══ DATA SHOWN

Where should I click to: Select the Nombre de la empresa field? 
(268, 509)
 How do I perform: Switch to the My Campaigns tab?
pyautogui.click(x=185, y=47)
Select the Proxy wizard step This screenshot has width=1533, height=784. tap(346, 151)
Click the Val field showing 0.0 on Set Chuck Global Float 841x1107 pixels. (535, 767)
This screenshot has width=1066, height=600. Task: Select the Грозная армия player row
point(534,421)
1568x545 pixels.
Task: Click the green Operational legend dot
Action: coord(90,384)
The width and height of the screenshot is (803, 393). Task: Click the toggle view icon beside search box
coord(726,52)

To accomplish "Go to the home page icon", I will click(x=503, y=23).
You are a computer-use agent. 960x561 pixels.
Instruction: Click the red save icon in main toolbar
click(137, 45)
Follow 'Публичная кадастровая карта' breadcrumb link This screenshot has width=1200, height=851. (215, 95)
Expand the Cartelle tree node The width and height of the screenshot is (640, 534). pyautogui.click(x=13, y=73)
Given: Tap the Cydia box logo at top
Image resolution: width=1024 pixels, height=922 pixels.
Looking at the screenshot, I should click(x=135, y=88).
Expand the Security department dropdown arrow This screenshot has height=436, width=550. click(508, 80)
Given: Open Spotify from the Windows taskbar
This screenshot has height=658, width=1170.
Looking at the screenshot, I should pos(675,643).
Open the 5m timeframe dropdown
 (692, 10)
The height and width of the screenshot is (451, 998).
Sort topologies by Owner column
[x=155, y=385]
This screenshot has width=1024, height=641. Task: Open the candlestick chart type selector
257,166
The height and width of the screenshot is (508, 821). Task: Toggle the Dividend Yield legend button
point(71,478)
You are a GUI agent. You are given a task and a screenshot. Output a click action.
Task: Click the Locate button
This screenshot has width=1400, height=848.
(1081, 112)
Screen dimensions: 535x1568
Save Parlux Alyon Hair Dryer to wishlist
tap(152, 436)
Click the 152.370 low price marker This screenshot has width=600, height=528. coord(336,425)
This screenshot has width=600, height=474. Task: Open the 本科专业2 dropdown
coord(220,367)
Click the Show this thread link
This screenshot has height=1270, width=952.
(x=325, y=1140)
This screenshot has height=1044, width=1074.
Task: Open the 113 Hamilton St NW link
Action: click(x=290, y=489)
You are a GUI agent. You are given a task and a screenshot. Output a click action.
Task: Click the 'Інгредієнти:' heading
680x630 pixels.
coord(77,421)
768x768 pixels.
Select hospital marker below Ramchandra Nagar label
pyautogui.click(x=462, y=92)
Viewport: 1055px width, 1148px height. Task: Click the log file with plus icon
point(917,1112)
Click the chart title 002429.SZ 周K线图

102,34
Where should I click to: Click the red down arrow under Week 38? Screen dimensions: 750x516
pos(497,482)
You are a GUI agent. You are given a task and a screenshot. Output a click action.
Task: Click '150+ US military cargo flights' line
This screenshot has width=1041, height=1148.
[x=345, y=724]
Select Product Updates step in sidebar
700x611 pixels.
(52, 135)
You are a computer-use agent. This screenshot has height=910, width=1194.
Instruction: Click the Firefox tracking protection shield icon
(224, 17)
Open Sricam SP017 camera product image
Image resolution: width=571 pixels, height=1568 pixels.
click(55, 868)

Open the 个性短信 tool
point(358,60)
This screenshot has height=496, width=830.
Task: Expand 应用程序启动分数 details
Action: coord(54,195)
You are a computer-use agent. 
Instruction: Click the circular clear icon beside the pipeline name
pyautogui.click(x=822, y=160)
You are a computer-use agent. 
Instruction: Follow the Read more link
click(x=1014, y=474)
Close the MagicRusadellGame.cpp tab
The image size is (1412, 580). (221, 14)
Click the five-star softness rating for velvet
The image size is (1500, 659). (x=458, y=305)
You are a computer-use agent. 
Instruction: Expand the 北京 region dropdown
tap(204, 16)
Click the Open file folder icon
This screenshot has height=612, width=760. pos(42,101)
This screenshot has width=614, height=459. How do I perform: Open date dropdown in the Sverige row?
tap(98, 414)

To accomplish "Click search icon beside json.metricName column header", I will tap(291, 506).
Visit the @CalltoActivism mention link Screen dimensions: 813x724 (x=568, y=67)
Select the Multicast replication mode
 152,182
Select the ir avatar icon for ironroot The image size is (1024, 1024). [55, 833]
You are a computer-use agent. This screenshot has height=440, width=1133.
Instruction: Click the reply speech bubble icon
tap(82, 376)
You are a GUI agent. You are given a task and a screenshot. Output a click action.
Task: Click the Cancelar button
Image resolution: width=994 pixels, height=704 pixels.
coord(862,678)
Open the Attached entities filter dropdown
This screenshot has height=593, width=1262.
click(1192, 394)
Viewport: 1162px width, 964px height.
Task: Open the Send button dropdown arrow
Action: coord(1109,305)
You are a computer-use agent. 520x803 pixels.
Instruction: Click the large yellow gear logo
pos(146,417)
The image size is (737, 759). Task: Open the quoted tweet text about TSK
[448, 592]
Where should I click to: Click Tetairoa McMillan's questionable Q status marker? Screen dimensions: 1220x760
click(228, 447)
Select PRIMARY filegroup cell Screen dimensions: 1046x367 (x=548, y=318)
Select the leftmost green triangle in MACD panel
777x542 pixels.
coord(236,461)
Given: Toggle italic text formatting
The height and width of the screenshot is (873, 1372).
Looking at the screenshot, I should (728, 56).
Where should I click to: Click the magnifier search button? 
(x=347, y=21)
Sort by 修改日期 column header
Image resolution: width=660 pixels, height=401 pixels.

════

TASK ITEM | For this listing, copy out every line that includes the word "header".

WRITTEN RESPONSE |
To accomplish "Click search icon beside json.metricName column header", I will tap(291, 506).
Sort by 修改日期 column header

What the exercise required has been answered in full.